OPINION: Colleges must be open-minded about diversity policy


As of Friday, USC wrapped up its Diversity and Inclusion Awareness Week, in which the University hosted a series of seminars and roundtable discussions catered toward providing students and staff alike an opportunity to develop skills in addressing diversity, as well as an outlet to share dialogue. The seminar and roundtables addressed topics including mental health, diversity in science, approaches to opening discussion, inclusion in the LGBTQ community and the #MeToo movement.

The existence of Diversity and Inclusion Awareness Week stands as a testament to the University’s commitment to providing the best education for its students. At a time when identity and inclusion are central issues in today’s political climate, USC successfully maintains an open climate primed for expanding the minds of future leaders. There is a significant difference between promoting an idea and promoting the discussion of an idea. College campuses should not be places where controversial ideas or difficult topics are shied away from, but instead should be spaces where students can cultivate opinions through debate and discussion.

But in such a chaotic political climate, exposing students to the aforementioned “controversial ideas” may not be so simple. Colleges across the country dominated the news this past year with outcry against various speakers. At UC Berkeley in September, when conservative commentator Ben Shapiro was scheduled to speak, the school ended up in a lockdown with multiple arrests and spent more than half a million dollars on security. Similarly, in October at the University of Florida, the arrival of National Policy Institute President Richard Spencer incited enough student protests to cost the school half a million dollars in security, as well as shut down half of campus.

USC’s own campus approaches discussing controversial subjects in a different manner — one that is much more effective. Rather than hosting singular figures to talk at students, the University creates topic oriented panels to provoke thought. The recent Diversity and Inclusion Awareness Week featured panels like “I Don’t See Colors and Other Myths of Cultural Competency,” “Minority Report 2: Reflections on Race Relations in America” and “Faculty Conversations on Diversity: Inclusion, Microaggressions, and Cultural Competence.”

The University could have hosted a single speaker to provide perspective on these subjects, but by turning a topic from a presentation into a conversation, the issue becomes more malleable. In civilized discussion, differing opinions are not personal attacks to stage protests about; rather, they are launching points for informed debate. For instance, when the University held “Minority Report 2,” the aforementioned panel on race in America — a certainly heavy topic of discussion — last Thursday, it opened up space for students to develop their ideas  and world views through give and take.

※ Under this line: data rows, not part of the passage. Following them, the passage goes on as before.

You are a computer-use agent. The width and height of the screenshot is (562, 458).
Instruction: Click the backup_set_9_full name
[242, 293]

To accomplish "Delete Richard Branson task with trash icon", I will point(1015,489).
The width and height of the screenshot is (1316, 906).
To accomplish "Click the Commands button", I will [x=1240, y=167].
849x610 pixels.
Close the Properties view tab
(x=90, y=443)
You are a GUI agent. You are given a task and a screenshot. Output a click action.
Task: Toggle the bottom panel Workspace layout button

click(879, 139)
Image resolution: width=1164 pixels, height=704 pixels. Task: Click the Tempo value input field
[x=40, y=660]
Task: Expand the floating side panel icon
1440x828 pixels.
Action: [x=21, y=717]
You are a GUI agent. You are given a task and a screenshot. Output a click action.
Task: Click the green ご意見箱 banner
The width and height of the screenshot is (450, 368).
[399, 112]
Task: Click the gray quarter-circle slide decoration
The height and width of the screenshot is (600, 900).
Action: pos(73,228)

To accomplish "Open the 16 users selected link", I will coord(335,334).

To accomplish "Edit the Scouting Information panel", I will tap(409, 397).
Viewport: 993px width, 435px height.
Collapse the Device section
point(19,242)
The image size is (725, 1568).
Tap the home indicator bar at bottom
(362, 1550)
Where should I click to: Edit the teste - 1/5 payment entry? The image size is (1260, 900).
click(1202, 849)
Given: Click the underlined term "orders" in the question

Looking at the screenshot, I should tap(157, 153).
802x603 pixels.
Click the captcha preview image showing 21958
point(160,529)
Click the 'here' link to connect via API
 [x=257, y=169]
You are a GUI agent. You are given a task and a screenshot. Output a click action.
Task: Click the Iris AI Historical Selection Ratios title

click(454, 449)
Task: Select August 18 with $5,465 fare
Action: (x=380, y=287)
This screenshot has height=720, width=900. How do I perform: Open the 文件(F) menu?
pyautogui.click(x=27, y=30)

In addition to the past week’s events, other schools within the University contributed to students’ enrichment. Last semester, for example, the Unruh Institute of Politics held a conversation between former president of the NRA and editor-at-large at the Washington Times, David Keene and Unruh’s own director, Robert Shrum. The conversation opened an exchange of ideas on gun control. By listening to differing opinions on an issue, students have the chance to consider alternative perspectives and develop their own.

The difference between USC’s events and those on other campuses is the approachability of the format. USC recognizes the various corners of contention in today’s culture, and in response, opens an opportunity for students to learn through discussion-based lectures. Biased and brutish people will always exist at universities, but intolerance can be treated with understanding developed through education and dialogue.

Perhaps USC President C. L. Max Nikias said it best in his 2016 State of the University Address: “With our great diversity, we must ensure that we remain a university to access, to opportunity, to inclusivity.”

USC’s drive to provide an open dialogue on difficult subjects is in the best interest of the students, and thus the University itself. In turn, it is up to the students to take advantage of these dialogues to fuel understanding and collaboration toward bettering ourselves and the world around us.